Correttamente, dunque, la Corte di appello ha sottolineato che i contratti associativi di cui all’art. 25 della legge non convertiti in affitto hanno la ulteriore durata di dieci anni, ai sensi dell’art. 34, lett. b) della legge stessa, nel caso in cui la conversione non vi sia stata o non vi sia stata la richiesta di conversione del concessionario e la stessa non possa comunque aver luogo per mancanza della unità produttiva sufficiente, ai sensi della L. n. 203 del 1982, art. 31.

In questo modo, i giudici di appello hanno mostrato di conoscere e condividere la giurisprudenza di questa Corte, per la quale la norma in questione non può dirsi abrogata per effetto della L. 14 febbraio 1990, n. 29. Sarebbe, del resto, aberrante ritenere che il legislatore abbia attribuito valore determinante per la durata del contratto ad una richiesta che non può in alcun caso essere accolta.

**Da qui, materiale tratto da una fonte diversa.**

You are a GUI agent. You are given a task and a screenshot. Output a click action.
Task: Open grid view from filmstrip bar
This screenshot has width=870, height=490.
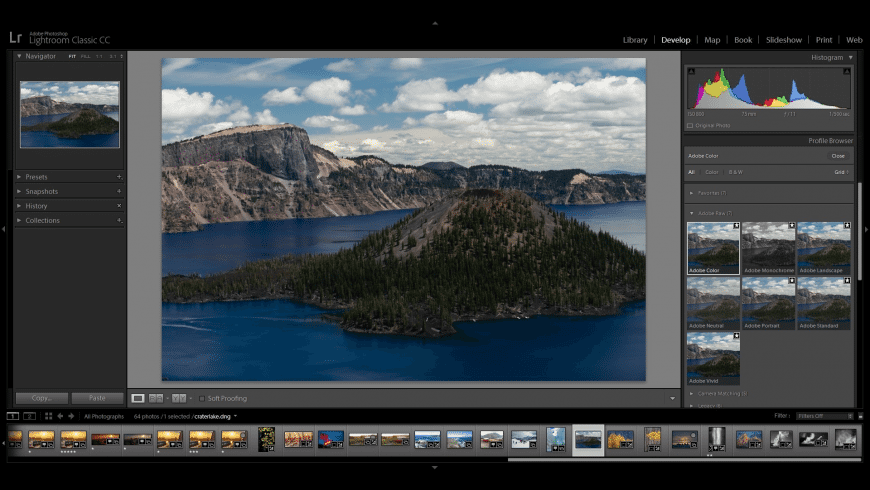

I contratti associativi agrari – secondo tale giurisprudenza – hanno durata decennale, indipendentemente dalla circostanza che il concessionario ne abbia richiesto o meno la conversione, nella ipotesi in cui gli stessi non potessero essere convertiti in affitto, per insufficienza del fondo a costituire una unità produttiva idonea ai sensi dell’art. 31 della citata legge (Cass. 15 aprile 1996 n. 3536, 19 dicembre 1996 n. 11366, 15 gennaio 2002 n. 374, 26 febbraio 2003 n. 2887).

Considerato che nel caso di specie era pacifico che il fondo in parola non costituisse unità produttiva idonea, ai sensi della L. n. 203 del 1982, art. 31 (nè lo era stato nel quadriennio successivo alla data di entrata in vigore della stessa legge) i giudici di appello hanno confermato la decisione del primo giudice, in ordine alla scadenza del contratto in questione al 10 novembre 1993.

2) Con il secondo motivo il ricorrente incidentale denuncia violazione di norme di legge (art. 432 c.p.c. e L. n. 203 del 1982, art. 27) nonchè vizi della motivazione censurando la sentenza di appello nella parte in cui la stessa aveva condiviso la liquidazione equitativa della somma dovuta dal Ma., operata dal primo giudice (limitando il periodo di riferimento al 10 novembre 1993) senza tener conto delle spese sostenute dal proprietario, risultanti dai documenti prodotti.

Le censure formulate dal ricorrente incidentale sono prive di fondamento.

I giudici di appello hanno richiamato i criteri utilizzati ai fini della determinazione del prodotto lordo vendibile medio, indicato in L. 8.000.000 annue, riducendo la somma dovuta a titolo di maggior quota in relazione al periodo di durata del contratto.

Conclusivamente i due ricorsi devono essere rigettati, disponendosi la compensazione integrale delle spese, per la reciproca soccombenza.

P.Q.M.

LA CORTE riunisce i ricorsi e li rigetta. Compensa integralmente le spese del giudizio.

Così deciso in Roma, nella in Camera di Consiglio, il 4 maggio 2011.